Jane Mainley-Piddock suggests that James uses Dr. Haynes' character "to illustrate evil twisting the idea of religious duty", and to explore the idea of hypocrisy in religion. Mainley-Piddock further writes "the ability of the church to dispense justice to the murderer of Dr Pulteney is seen to be in some doubt, as the hanging oak carvings are symbolic of paganism".

== Adaptations ==

Gerald Heard's novel The Black Fox, published in 1950, is an occult thriller inspired by "The Stalls of Barchester Cathedral".

The story was adapted by Lawrence Gordon Clark for BBC's A Ghost Story for Christmas as The Stalls of Barchester. Airing on BBC1 on 24 December 1971, it starred Robert Hardy as Archdeacon Haynes.

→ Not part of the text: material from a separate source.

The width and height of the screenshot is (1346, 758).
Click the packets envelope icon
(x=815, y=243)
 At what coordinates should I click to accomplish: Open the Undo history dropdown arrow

A dramatized narration of the story with Christopher Lee as James was produced by BBC Scotland in 2000 as part of the series Christopher Lee's Ghost Stories For Christmas, adapted by Ronald Frame.

On 19 December 2018, a radio drama adaptation titled The Haunting of MR James: The Stalls of Barchester Cathedral by Neil Brand aired on BBC Radio 4. It starred Mark Gatiss as M. R. James and Sean Baker as Archdeacon Haynes.